### What you are asked to do
Write out the Steppenwolf interview word for word, starting with "STAY THIRSTY: Steppenwolf" and going on through "of new work?".

*** Selected text ***

STAY THIRSTY: East of Eden is Steppenwolf's third Steinbeck production. The 1981 production of Of Mice and Men was directed by Terry Kinney and starred ensemble members Joan Allen, John Mahoney, John Malkovich, Jeff Perry, Gary Sinise and Rick Snyder. The 1988 production of The Grapes of Wrath was directed by you and starred, among others, Terry Kinney, Gary Sinise, Francis Guinan, Tim Hopper and Alan Wilder. That production subsequently went on to Broadway and earned two Tony Awards for you for Best Play and Best Director. East of Eden reunites Steppenwolf ensemble members Galati, Kinney, Guinan, Hopper and Wilder who were all part of the 1988 Tony-winning production of The Grapes of Wrath. How does it feel "getting the band back together" to work on another Steinbeck production after almost thirty years?
FRANK GALATI: "Getting the band back together again after all these years" is a total blast and a joy. We have so much fun together and we are proud of what we have been able to do at Steppenwolf. We have a deep affection for Steinbeck and also a deep trust in him. His widow, Elaine, became a good friend when we were developing Grapes. She was a Texas Cheer Leader and we loved her. To be able to live in the world that her husband created when they were first married is uncanny. They were living in New York City and John Steinbeck wrote for eleven months with a pencil and in long-hand, five days a week, six or seven hours a day from January to November! And Mrs. Steinbeck, Elaine, was his first reader. She read every page. It's hard for me to grasp that I knew her and once held her hand.
STAY THIRSTY: Why do you think the works of John Steinbeck endure from one generation to the next?
FRANK GALATI: The works of John Steinbeck endure because he explored what Faulkner called "the verities of the heart." Yes, Steinbeck was an activist and a champion of the migrant poor, but he was a writer whose ability to create real characters in real and often tragic actions puts him on the level of Eugene O'Neil. He is never weepy. When you see his acceptance speech for the Nobel Prize on YouTube you see how plainspoken, blunt and taciturn he was. He was an artist, a man of courage, and a deeply generous heart. That's why he endures.
STAY THIRSTY: Steppenwolf Theatre is celebrating its 40th Anniversary this season as America's premier ensemble theatre. During those years ensemble members and productions have won many Tony Awards and the theatre was awarded the National Medal of Arts. How important is ensemble theatre today and what role does it play in fostering of new work?
FRANK GALATI: Ensemble theatre is extremely important today and in the future. Theatre is above all a collective art. It must be made by a group. Would we not say the same of the Chicago Symphony Orchestra? Each player, each artist, contributes to the music-making. And Chicagoans know that an ensemble is the creation of a family that plays. Harmony and dissonance. Light and dark. We step into these sensory zones together for a time. And being together, for the audience as well as for the ensemble, is one way of getting warm together against the chill outside.

*** End of Selected text ***
*** Available data ***

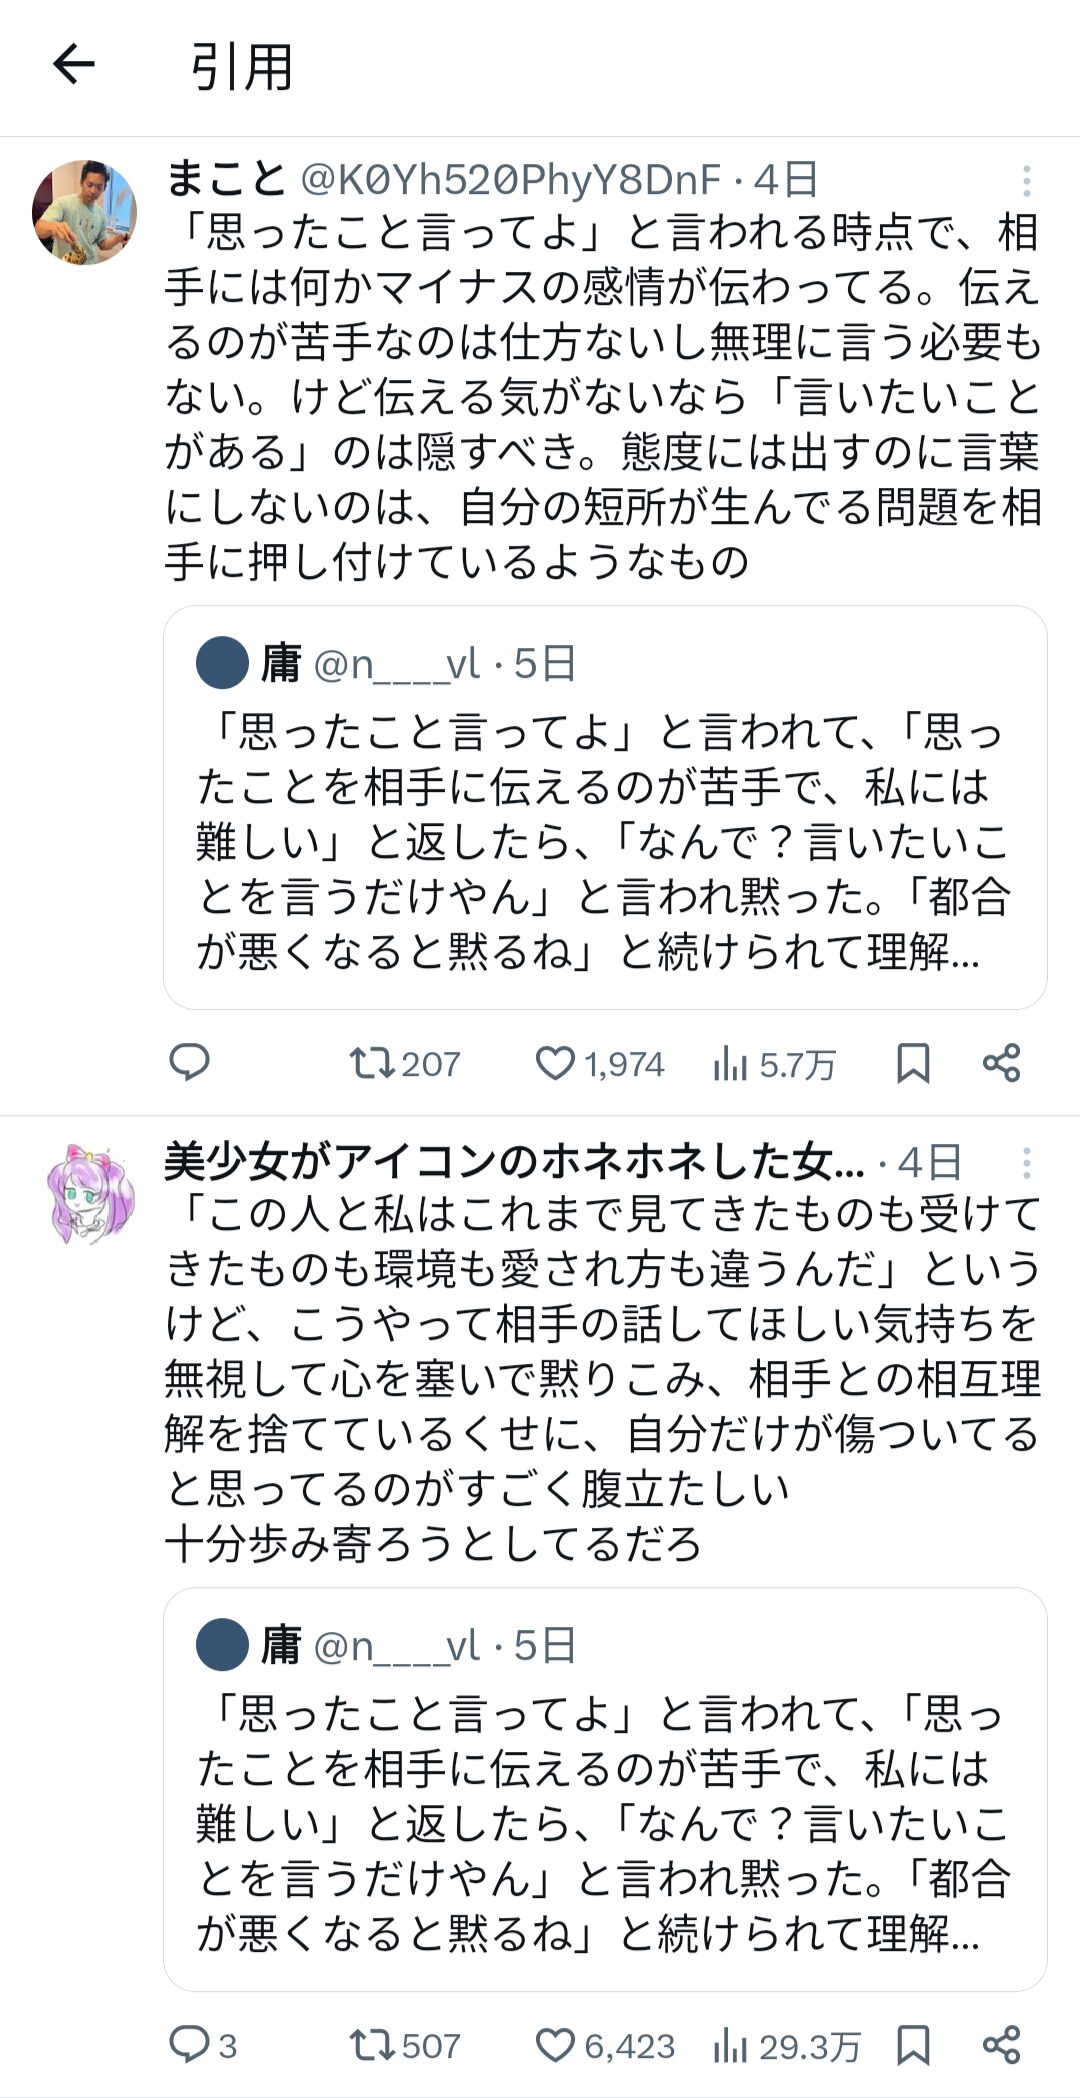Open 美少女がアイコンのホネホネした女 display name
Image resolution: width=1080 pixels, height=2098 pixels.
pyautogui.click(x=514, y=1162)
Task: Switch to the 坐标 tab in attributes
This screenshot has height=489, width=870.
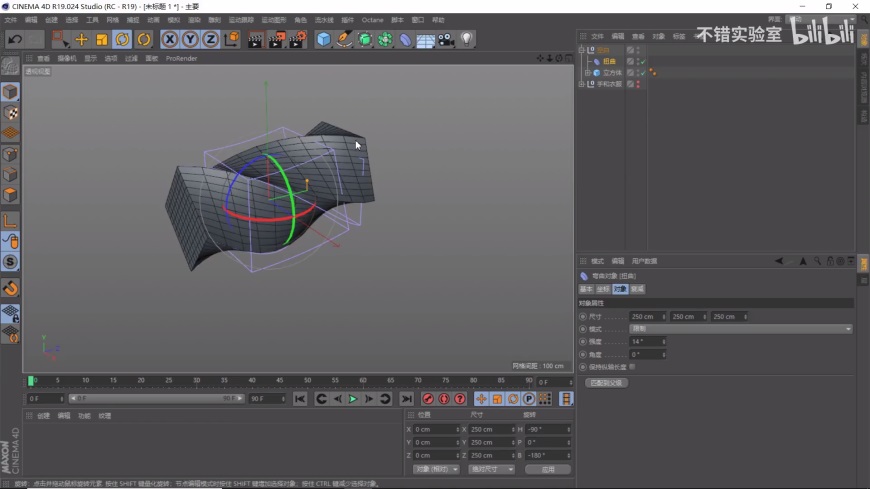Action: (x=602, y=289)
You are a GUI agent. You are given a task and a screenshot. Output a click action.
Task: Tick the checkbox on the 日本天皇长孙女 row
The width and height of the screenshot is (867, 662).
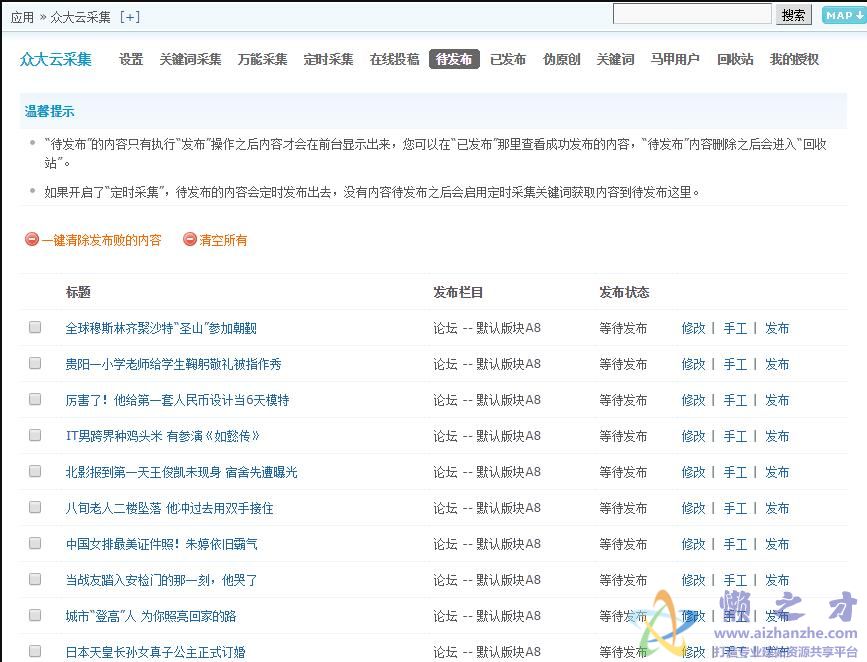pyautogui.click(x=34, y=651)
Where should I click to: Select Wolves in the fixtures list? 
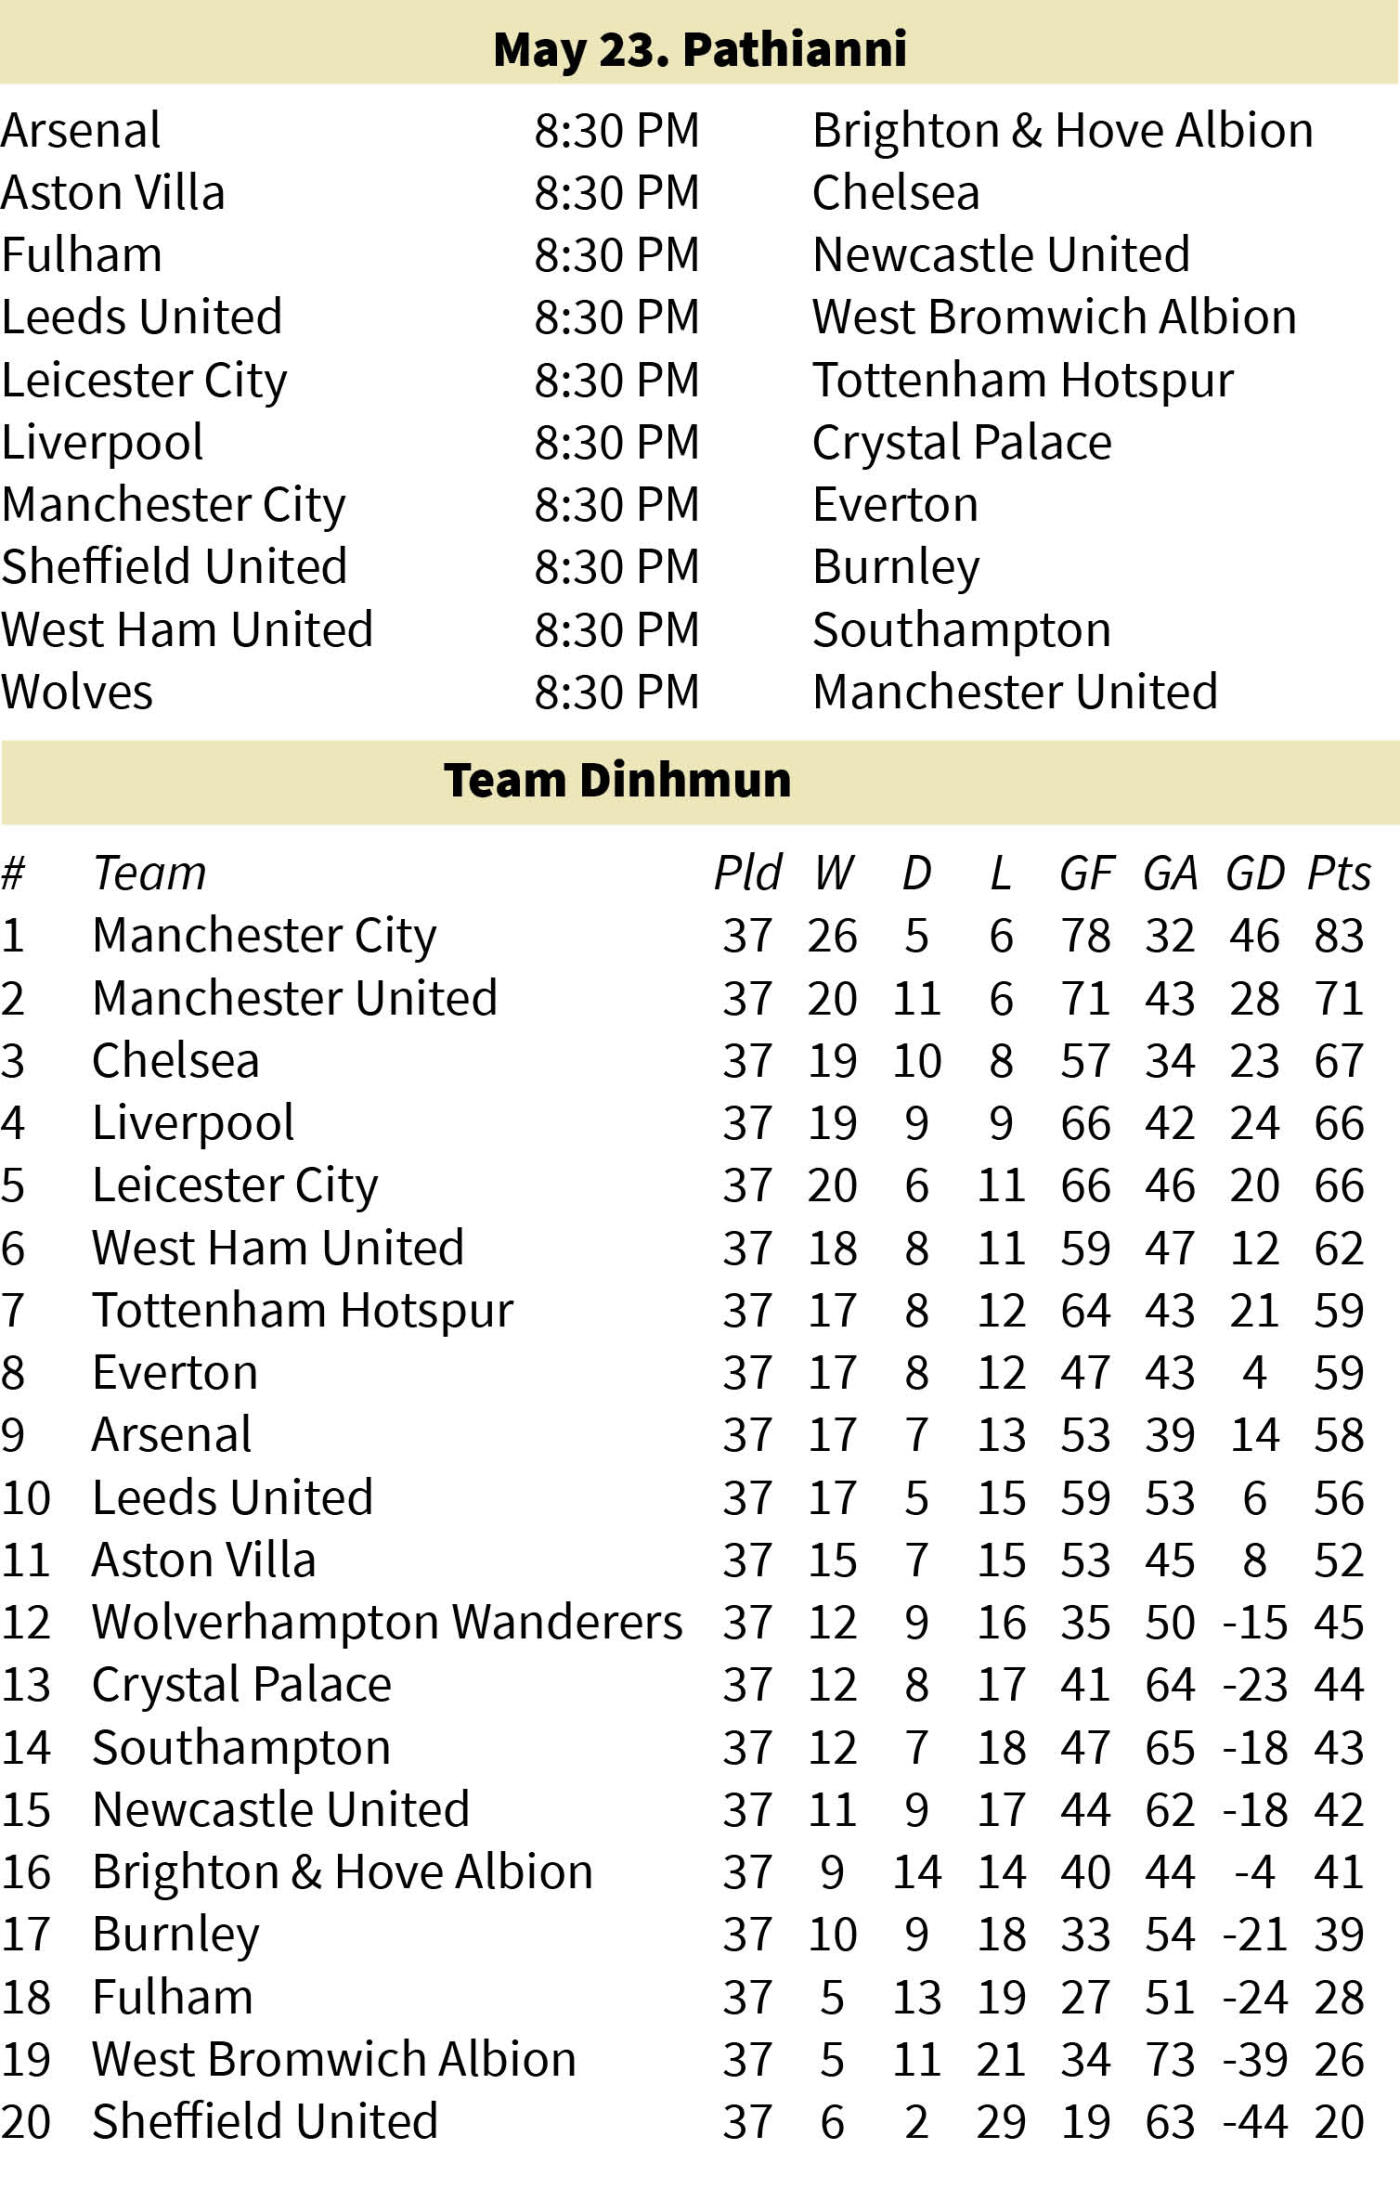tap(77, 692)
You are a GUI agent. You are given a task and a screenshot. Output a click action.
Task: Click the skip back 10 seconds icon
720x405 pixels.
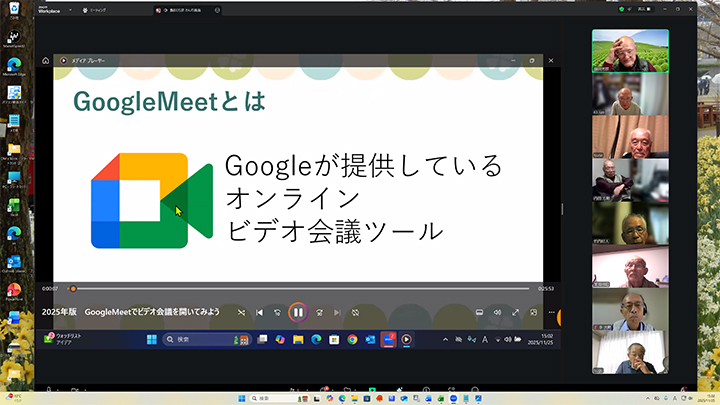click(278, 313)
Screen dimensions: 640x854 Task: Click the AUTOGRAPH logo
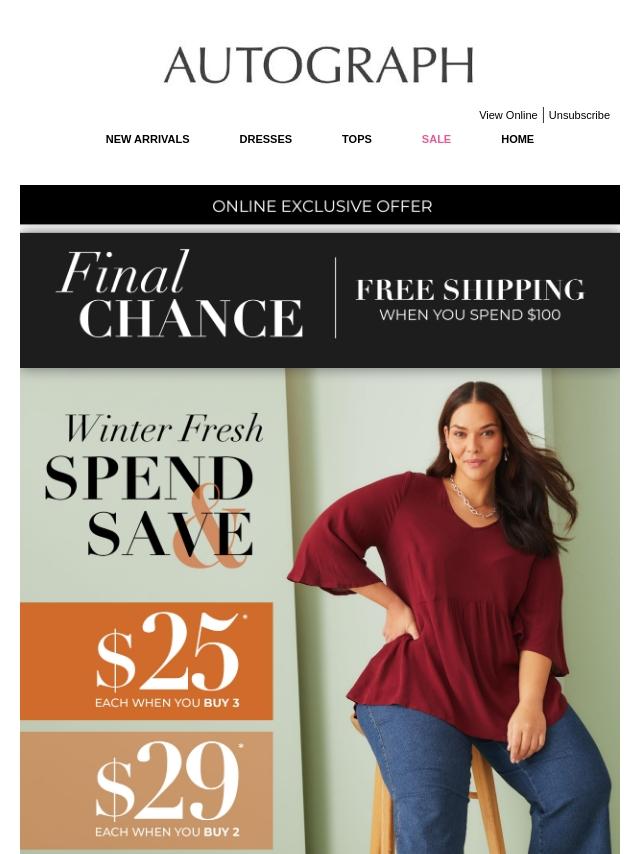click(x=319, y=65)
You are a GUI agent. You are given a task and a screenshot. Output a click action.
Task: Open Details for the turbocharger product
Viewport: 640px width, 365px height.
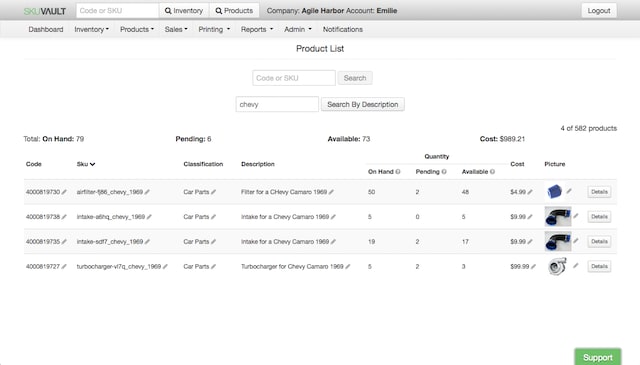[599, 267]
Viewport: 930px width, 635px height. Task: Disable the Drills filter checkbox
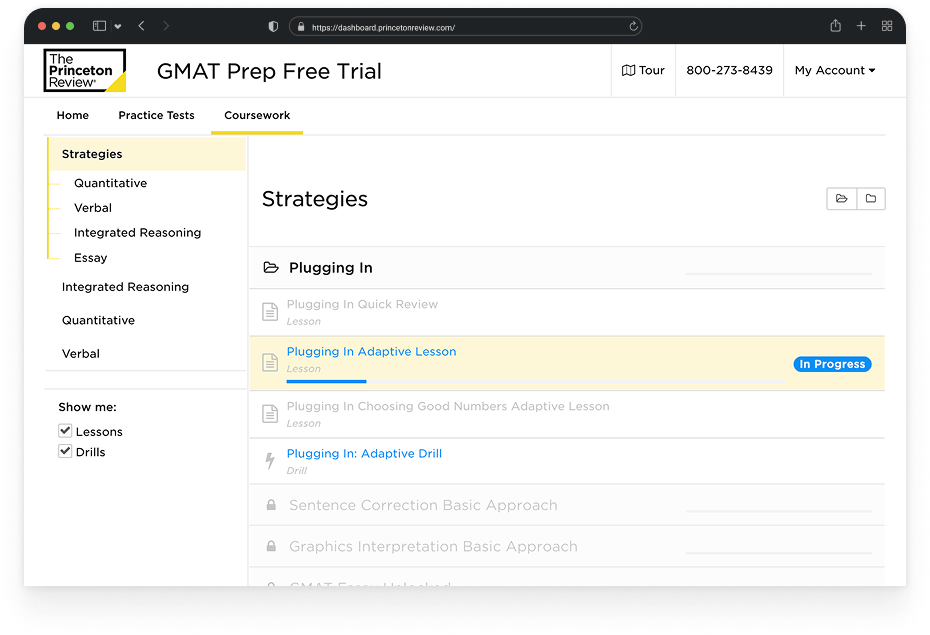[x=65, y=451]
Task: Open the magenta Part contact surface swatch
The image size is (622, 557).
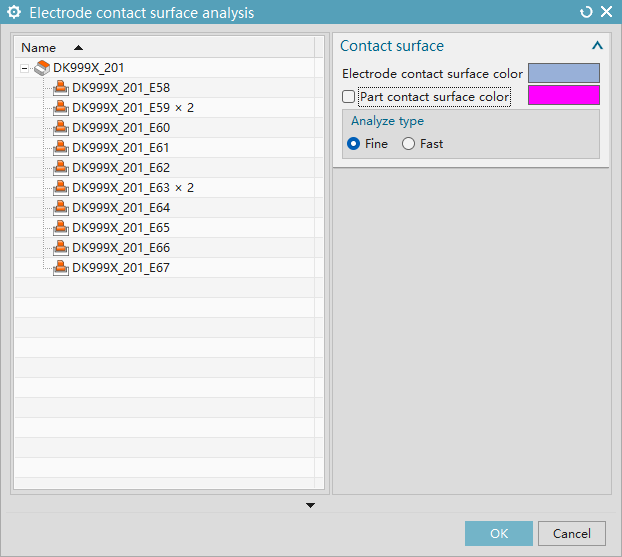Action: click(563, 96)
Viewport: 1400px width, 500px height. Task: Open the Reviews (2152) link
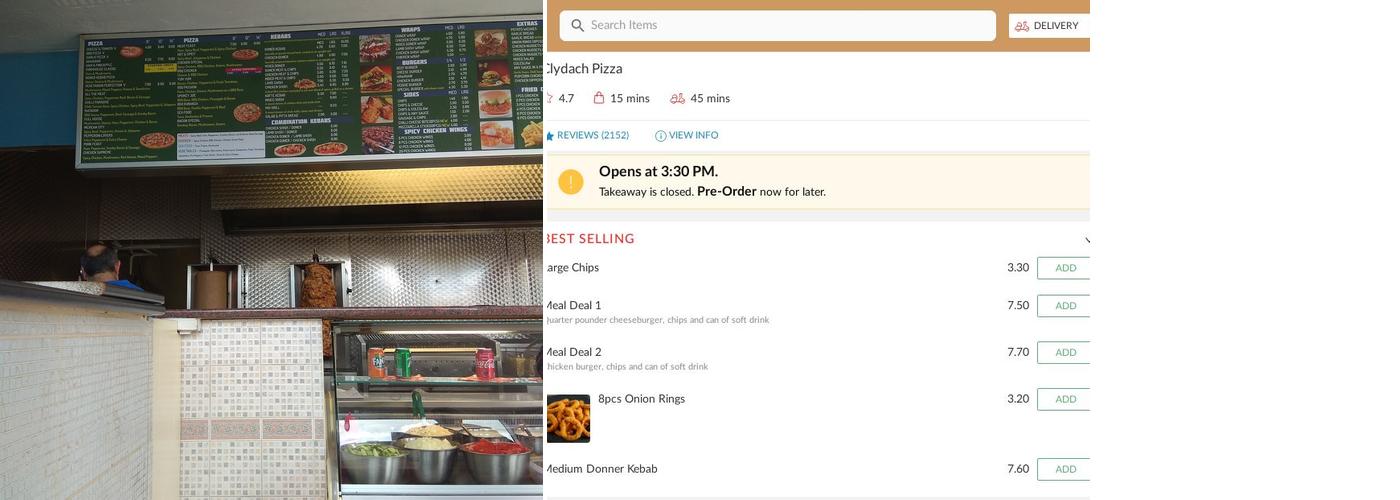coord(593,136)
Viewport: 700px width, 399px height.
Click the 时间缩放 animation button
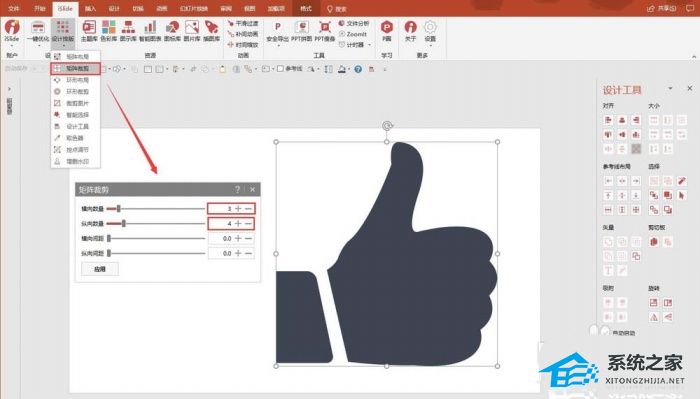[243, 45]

*** End of Available data ***

### Worked solution
STAY THIRSTY: Steppenwolf Theatre is celebrating its 40th Anniversary this season as America's premier ensemble theatre. During those years ensemble members and productions have won many Tony Awards and the theatre was awarded the National Medal of Arts. How important is ensemble theatre today and what role does it play in fostering of new work?